Sonically Hell Awaits was certainly a more polished affair than anything Slayer had released previously, and Bill Metoyer – the man responsible for some of the engineering work on the album - remembers how organic the whole process was.
"Back then, every album recorded had some kind of financial constraints – it was par for the course. Sometimes we had to go in at midnight to get a cheap studio rate, but we just didn’t know anything else. Having said that, the only real technical difficulties we had were when one of the band spilled beer into the recording console!"
In keeping with a small label’s hands-on approach, Metoyer wasn’t averse to some multi-tasking in those days. "As a member of Metal Blade’s staff, besides working with the Slayer guys in the studio, I would hang out with them a lot," Metoyer remembers. "There were times I had to pick them up at their houses and drive them to radio interviews. I definitely considered them friends."
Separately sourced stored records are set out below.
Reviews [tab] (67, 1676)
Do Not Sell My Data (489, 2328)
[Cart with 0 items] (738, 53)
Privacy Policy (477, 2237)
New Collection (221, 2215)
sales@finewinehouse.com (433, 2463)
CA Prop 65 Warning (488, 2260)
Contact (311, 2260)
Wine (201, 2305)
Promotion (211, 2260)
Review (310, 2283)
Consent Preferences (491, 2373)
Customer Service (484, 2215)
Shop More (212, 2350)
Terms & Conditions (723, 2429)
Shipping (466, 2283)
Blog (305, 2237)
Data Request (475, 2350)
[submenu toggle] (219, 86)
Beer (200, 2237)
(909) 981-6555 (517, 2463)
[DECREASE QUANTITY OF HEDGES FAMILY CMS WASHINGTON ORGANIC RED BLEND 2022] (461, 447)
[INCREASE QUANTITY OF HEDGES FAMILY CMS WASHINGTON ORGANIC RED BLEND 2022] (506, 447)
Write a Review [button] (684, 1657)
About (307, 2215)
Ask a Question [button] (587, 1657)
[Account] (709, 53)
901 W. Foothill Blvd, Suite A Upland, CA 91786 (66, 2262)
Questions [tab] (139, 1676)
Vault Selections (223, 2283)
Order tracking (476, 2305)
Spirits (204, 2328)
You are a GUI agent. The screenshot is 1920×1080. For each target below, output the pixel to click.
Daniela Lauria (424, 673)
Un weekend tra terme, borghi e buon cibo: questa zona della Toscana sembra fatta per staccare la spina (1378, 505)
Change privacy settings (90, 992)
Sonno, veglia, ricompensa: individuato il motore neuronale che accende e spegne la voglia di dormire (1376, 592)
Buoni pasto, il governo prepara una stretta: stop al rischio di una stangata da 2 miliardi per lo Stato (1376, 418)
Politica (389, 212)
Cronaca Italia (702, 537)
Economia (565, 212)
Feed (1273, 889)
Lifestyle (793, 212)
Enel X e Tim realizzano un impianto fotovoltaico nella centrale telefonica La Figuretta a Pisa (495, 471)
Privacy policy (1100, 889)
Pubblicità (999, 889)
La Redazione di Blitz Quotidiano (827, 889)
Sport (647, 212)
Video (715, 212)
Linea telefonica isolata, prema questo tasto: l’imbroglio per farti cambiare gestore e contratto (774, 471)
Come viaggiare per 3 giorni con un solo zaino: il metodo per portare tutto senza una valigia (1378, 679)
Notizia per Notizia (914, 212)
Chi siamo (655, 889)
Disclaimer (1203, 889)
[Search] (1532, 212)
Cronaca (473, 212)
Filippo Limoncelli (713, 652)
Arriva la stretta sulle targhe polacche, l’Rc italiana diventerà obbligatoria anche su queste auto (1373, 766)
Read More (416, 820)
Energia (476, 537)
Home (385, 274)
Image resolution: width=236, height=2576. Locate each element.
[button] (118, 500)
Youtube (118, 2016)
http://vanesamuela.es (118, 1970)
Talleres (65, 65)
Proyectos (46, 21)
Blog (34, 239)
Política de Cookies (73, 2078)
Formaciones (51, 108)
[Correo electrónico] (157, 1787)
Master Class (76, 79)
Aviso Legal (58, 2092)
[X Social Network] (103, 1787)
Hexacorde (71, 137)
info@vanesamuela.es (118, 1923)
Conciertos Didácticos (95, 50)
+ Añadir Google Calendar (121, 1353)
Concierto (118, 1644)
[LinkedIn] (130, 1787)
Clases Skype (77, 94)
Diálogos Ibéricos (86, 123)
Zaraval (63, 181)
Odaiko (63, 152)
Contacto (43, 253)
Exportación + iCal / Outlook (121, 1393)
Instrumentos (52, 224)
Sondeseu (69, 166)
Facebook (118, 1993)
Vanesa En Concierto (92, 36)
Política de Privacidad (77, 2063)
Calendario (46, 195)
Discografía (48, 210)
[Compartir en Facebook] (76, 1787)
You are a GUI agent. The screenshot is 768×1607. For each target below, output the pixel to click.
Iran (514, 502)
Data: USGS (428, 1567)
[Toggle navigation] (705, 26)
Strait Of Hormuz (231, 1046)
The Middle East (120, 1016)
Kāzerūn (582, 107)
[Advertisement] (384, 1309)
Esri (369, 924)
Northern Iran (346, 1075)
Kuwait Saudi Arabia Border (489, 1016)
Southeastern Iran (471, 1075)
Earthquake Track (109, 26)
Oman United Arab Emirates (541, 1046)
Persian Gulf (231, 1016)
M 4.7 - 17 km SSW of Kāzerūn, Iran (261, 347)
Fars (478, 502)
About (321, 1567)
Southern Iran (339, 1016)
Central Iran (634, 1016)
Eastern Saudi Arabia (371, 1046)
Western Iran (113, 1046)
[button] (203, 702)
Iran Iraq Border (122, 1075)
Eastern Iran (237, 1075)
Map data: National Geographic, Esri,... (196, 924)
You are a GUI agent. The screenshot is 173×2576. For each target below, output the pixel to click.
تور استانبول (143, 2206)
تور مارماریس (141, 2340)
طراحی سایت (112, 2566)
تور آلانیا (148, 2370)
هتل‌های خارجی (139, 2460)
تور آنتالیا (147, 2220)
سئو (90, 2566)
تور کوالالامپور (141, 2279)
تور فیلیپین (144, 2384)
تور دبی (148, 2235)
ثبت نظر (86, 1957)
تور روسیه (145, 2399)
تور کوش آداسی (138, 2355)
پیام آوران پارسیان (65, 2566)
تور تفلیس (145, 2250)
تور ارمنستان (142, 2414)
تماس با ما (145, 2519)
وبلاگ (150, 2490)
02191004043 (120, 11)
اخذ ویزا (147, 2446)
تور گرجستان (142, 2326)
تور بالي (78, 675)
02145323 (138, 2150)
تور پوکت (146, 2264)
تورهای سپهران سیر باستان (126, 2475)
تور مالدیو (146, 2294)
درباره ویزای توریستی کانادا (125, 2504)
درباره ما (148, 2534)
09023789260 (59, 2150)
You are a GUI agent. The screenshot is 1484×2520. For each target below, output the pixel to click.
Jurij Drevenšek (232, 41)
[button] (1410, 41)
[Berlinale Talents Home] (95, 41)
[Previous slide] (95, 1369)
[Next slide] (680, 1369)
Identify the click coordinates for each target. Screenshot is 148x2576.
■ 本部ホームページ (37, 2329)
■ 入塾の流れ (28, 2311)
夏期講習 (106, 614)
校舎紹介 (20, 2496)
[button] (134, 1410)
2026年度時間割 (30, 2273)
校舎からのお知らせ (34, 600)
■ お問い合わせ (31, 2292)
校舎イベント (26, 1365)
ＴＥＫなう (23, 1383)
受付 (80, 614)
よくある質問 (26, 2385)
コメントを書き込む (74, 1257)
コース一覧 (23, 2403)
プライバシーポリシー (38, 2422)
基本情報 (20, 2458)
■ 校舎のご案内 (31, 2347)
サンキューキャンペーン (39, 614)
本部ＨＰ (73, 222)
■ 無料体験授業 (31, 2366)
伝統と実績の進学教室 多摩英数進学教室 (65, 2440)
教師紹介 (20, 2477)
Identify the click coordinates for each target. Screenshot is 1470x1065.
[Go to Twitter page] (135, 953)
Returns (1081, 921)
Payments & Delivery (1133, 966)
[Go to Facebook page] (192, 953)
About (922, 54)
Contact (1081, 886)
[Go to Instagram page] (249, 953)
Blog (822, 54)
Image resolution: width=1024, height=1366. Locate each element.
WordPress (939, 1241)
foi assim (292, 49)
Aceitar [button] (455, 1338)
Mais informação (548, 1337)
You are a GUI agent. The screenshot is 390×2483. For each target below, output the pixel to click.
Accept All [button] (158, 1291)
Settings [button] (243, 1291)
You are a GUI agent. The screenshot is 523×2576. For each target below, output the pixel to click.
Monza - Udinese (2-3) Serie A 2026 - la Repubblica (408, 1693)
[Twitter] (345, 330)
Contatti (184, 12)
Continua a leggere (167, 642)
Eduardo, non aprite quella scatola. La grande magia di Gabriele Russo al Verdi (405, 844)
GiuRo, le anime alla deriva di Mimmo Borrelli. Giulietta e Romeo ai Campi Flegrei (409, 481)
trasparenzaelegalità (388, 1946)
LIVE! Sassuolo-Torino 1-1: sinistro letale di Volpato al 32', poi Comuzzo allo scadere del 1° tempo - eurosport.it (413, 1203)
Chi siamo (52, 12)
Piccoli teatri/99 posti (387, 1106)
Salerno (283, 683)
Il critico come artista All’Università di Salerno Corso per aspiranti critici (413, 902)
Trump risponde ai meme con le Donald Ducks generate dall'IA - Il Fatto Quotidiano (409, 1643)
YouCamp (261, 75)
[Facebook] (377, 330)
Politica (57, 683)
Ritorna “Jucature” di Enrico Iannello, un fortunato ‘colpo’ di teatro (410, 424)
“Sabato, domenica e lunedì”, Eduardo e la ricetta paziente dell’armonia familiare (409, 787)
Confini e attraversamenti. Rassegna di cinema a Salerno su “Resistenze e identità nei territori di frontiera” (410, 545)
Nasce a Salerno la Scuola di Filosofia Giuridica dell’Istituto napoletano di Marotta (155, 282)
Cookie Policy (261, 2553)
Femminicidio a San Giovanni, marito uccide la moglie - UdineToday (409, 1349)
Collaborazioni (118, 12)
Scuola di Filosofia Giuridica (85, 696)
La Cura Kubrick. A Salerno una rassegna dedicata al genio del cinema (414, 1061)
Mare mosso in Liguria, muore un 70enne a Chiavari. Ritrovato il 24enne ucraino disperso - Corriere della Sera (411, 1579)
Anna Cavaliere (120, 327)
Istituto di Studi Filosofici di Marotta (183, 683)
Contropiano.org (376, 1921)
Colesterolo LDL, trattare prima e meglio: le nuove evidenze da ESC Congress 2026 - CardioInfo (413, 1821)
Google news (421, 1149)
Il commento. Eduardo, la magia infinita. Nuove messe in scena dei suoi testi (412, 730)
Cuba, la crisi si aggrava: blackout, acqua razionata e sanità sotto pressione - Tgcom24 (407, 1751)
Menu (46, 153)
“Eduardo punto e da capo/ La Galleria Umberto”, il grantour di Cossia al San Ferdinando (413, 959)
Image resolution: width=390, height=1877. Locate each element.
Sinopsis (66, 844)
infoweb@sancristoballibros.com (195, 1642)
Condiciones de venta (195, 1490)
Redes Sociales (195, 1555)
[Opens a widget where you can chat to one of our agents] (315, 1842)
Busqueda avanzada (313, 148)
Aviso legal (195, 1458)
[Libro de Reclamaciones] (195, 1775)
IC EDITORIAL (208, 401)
With the benefit of hindsight, Metoyer sees Hell Awaits as a vitally important release: "I think Slayer progressed both musically and musician wise in every record I worked with them. In that sense I consider Hell Awaits the best album they did for Metal Blade, and judging by how many musicians – including Phil Anselmo and drummer Gene Hoglan – cite Hell Awaits as an influence, then yes it was hugely important. But hell, ALL the records were evil! The first words you hear on Haunting the Chapel are: ‘The holy cross, symbol of lies, intimidates the lives of Christian born’. Since I was raised Catholic, those are some of the most evil words you could say! The thing that gets me is how many people out there still think Reign In Blood was the first Slayer album."
The subject of re-mastering Hell Awaits has been discussed often in metal circles, but Araya isn’t a supporter. "You would lose the warmth of it, I think, because everything is analogue," he suggests. "There is one album that I would I would like to re-record and that’s Divine Intervention. That is one record we would definitely do again. It was so sporadic and scattered. With Christ Illusion and World Painted Blood we were in one spot, and that’s where it stayed, which definitely helps. When you’re writing and moving from one studio to another, you never really focus."
Despite Hell Awaits' significance in the overall heavy metal picture, Araya and Slagel have slightly different opinions on its final placing. "I enjoy all our albums," Araya admits with some pride. "They are just all great. Show No Mercy for what it was at the time, is great. We just went in and recorded it, and the same applied to Hell Awaits."